Чернобыль: 30 лет спустя

Хойникский дневник Леонида Зыля

Чернобыль:  30 лет спустя
Леонид ЗЫЛЬ до сих пор хранит
карту боевых выездов.
Фото Василия МАТВЕЕВА.

Полковник есть полковник. Даже сегодня, в свои 83, бывший замначальника пожарной службы МВД БССР помнит наизусть карту и все населенные пункты Наровлянского, Хойникского и Брагинского районов. Крюки, Стреличево, Белая Сорока, Масаны, Уласы… Еще бы, в каждом из них за 3 месяца командировок ему лично пришлось побывать не по разу. Второе лицо в республиканском штабе по ликвидации последствий аварии, он пробыл в зоне дольше всех. В награду за примерную службу и личное мужество получил благодарность Совета министров БССР и орден Красной Звезды, а еще… вторую группу инвалидности. Но этот факт Леонид Зыль умудрился успешно скрывать до самой пенсии.

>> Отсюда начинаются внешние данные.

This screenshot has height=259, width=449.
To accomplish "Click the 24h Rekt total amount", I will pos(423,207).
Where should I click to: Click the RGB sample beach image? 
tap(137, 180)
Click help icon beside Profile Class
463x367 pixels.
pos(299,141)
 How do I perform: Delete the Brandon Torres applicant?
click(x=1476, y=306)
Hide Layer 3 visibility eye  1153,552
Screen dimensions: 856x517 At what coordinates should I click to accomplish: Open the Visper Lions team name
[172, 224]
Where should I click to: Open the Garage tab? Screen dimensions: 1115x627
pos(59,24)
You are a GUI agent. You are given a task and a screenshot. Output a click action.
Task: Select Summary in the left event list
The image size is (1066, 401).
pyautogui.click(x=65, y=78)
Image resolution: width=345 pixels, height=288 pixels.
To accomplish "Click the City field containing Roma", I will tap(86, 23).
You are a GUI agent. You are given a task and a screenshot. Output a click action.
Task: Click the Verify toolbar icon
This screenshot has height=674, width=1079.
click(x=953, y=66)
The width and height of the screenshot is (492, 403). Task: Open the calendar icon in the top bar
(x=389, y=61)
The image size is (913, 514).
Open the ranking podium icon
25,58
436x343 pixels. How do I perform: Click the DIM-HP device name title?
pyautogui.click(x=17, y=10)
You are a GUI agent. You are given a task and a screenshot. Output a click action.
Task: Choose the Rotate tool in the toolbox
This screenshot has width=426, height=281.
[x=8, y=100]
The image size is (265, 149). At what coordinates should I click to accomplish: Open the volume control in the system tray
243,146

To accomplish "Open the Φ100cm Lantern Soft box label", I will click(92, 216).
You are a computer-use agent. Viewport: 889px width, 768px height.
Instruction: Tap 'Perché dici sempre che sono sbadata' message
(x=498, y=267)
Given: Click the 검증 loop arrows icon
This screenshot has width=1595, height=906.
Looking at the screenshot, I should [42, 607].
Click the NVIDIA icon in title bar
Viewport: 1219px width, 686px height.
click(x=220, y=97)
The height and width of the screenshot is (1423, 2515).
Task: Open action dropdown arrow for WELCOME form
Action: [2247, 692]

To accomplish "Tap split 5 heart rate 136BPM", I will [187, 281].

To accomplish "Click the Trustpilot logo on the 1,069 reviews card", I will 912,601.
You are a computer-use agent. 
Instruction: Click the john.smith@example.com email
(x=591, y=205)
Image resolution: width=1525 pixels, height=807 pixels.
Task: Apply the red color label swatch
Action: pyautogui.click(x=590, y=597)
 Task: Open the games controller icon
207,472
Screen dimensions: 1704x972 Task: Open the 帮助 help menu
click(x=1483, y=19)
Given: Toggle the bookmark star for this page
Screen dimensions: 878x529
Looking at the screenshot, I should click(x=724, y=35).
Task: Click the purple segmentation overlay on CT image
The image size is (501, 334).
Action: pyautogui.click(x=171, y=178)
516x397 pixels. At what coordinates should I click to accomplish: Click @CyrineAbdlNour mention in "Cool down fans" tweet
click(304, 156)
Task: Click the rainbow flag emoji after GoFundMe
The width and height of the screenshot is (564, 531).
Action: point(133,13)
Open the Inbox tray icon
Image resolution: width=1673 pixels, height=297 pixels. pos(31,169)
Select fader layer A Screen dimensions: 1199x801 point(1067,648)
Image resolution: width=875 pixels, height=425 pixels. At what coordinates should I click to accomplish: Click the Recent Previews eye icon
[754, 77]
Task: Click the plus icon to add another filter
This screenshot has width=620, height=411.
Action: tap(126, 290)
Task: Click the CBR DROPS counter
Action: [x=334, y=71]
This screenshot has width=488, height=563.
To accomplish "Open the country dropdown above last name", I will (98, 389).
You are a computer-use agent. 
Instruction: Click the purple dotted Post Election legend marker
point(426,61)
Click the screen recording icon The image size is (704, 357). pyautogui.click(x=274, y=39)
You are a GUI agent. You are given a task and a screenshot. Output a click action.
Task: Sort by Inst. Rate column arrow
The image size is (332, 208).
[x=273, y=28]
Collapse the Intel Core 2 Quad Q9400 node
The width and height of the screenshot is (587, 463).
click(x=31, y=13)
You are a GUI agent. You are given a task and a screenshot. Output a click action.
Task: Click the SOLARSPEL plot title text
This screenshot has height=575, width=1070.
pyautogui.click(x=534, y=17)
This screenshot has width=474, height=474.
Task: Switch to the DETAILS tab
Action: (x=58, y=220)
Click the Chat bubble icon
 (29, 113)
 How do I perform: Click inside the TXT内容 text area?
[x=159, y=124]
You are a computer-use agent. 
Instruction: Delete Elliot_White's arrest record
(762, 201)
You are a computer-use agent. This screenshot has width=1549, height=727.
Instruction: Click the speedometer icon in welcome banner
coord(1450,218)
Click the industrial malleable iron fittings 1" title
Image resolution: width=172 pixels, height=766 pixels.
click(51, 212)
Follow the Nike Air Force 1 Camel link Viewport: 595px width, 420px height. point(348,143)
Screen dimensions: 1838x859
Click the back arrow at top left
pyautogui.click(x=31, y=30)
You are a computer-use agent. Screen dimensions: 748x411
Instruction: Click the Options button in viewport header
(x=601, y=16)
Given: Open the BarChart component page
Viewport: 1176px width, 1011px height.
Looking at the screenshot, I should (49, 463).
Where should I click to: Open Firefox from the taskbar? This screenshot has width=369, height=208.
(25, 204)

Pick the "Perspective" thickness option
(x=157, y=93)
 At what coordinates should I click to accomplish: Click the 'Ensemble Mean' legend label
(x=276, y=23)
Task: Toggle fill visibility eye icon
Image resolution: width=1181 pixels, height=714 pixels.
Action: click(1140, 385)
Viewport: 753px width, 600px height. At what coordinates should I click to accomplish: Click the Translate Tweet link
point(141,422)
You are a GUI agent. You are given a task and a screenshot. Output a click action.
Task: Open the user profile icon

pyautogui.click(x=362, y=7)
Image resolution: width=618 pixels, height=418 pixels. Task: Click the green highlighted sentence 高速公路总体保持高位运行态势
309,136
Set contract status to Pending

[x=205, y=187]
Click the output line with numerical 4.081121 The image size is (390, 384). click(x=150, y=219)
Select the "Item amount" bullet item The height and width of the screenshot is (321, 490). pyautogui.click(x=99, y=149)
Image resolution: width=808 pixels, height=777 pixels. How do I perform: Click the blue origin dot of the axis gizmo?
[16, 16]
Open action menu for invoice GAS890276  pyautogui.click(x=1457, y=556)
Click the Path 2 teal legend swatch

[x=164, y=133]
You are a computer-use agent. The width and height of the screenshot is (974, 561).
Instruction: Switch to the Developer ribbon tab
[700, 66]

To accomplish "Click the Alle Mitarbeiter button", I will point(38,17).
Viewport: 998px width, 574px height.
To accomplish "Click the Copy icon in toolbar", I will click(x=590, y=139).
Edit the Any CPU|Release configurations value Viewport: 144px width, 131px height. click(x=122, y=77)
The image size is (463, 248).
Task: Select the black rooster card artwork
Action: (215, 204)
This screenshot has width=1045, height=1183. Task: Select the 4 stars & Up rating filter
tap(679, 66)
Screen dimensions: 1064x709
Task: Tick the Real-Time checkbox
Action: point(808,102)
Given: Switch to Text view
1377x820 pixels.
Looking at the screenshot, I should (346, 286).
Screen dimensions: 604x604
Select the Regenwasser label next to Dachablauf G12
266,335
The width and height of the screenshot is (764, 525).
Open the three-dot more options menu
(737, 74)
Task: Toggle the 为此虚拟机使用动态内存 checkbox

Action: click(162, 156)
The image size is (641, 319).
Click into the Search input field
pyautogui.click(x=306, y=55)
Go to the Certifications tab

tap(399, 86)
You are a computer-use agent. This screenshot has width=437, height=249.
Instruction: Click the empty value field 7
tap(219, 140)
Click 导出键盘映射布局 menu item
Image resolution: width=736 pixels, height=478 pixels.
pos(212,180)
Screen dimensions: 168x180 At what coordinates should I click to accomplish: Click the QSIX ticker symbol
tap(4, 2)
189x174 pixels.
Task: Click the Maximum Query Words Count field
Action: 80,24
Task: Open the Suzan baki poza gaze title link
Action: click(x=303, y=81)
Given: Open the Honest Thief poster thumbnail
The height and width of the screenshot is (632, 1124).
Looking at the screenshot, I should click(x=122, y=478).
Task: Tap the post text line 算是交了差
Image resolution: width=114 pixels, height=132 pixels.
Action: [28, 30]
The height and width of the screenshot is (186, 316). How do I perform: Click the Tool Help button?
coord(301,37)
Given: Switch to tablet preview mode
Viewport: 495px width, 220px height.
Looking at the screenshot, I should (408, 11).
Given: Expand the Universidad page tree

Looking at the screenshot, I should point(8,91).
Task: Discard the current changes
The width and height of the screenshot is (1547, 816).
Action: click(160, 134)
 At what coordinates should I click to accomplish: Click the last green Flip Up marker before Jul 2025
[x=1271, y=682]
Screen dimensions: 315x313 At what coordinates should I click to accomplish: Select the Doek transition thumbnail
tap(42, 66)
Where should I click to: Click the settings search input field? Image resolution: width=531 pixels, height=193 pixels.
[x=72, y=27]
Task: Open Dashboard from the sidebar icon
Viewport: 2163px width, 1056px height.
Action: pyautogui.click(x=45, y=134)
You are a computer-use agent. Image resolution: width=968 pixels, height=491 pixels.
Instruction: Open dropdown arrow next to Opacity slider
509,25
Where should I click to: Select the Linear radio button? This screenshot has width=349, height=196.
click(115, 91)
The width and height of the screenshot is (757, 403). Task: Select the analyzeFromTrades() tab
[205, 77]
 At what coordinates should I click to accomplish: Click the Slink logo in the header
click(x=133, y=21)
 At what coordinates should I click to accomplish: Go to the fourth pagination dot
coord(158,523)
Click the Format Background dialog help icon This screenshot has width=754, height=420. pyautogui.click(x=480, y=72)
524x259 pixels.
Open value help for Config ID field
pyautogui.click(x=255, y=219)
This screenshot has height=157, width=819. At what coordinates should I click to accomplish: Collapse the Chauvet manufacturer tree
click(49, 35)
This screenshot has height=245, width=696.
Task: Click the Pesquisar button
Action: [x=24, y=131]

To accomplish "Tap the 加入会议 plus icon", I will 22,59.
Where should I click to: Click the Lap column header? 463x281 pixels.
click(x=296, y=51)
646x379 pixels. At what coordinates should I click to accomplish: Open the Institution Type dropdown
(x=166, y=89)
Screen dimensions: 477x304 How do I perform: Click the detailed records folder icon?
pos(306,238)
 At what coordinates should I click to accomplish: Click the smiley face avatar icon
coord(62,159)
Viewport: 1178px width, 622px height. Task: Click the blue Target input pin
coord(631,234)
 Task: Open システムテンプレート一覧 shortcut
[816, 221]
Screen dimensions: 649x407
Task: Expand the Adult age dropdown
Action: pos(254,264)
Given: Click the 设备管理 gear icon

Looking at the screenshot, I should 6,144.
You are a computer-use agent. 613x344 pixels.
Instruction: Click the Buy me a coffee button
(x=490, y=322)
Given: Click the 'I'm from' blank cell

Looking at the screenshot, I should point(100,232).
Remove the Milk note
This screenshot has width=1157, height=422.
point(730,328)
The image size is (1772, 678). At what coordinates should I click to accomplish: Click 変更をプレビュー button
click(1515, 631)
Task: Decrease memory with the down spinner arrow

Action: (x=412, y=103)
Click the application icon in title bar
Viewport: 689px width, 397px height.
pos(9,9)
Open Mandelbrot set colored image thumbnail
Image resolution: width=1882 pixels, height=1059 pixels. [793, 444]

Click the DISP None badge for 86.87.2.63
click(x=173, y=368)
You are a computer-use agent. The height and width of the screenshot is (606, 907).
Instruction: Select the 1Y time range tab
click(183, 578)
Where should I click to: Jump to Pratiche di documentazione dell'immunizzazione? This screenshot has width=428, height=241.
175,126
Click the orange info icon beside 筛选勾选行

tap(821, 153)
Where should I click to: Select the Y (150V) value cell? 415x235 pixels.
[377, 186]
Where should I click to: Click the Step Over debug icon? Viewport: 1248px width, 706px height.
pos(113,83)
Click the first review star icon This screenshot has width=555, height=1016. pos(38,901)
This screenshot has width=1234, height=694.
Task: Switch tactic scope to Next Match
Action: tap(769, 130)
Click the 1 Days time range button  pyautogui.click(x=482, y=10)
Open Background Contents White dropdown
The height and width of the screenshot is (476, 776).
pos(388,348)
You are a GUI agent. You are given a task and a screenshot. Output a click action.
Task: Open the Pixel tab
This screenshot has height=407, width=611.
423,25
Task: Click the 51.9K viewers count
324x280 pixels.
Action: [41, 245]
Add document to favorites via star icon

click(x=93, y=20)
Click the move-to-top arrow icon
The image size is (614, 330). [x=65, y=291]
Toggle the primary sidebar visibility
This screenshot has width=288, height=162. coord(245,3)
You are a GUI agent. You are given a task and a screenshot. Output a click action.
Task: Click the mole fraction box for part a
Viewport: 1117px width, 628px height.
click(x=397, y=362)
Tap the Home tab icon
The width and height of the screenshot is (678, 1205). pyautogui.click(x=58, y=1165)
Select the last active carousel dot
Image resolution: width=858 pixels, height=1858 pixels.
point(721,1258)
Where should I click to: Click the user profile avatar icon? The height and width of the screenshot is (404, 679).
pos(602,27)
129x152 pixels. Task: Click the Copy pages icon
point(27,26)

— 27 апреля 1986-го я был с семьей на даче в районе Ждановичей, когда позвонил дежурный: «Срочно явиться к министру МВД Пискареву!» Вскоре прибыл автобус, и через полчаса все мы, офицеры, уже были в актовом зале. Не успели толком очухаться — звучит первая вводная, причем лично мне: «Зыль, ночью остановилось производство Могилевского химкомбината. Иностранные наладчики уехали. Через 3 часа ты должен быть там, разберешься — и обо всем доложишь в ЦК КПСС. Все секретно», — даже сегодня своим видом Леонид Николаевич показывает недоумение тех минут. — Что происходит?  По аппарату в/ч набираю начальника Могилевского УВД — и тут же слышу в трубке о том, что взорвался реактор в Чернобыле и дела очень плохи. Министерская «Волга» с водителем — и через 2,5 часа я в Могилеве на комбинате. Руководство в курсе, рабочие — тоже, через 10 минут в курсе и я: автоматика завода, оснащенная изотопными датчиками, испытала радиоактивный шок и вышла из строя. В трубопроводах химволокна вскоре застыли десятки тонн смолы. Поняв причину случившегося, иностранные наладчики из Берлина и Рима тут же уехали в аэропорт. В Могилеве уровень фона уже превышал норму втрое. Все это я рассказал министру МВД по аппарату секретной связи в/ч. Реакция была такой: «Рапорт писать не надо, паника ни к чему. Запускай завод — и возвращайся!» Завод ценой неимоверных усилий заработал только в начале мая. 

За пару дней до этого, 29 апреля, полковник Зыль получил еще одно задание — вместе с замминистра Владимиром Савичевым развернуть в Хойниках штаб МВД БССР по ликвидации чернобыльской аварии. Уже всем и все к этому моменту было известно, первый шок прошел — дорого было время. Час на сборы, слезы жены в прихожей минской квартиры, две ночи без сна — и 360 пожарно-спасателей сводного отряда из Брагина, Хойников, Наровли, Гомеля готовы включиться в борьбу с врагом, которого пока еще никто не видел в лицо. Первоначальный расчет был таков: за 5 дней спасатели не должны набрать больше 50 рентген. На самом деле получилось по-другому: дольше, более, сложнее…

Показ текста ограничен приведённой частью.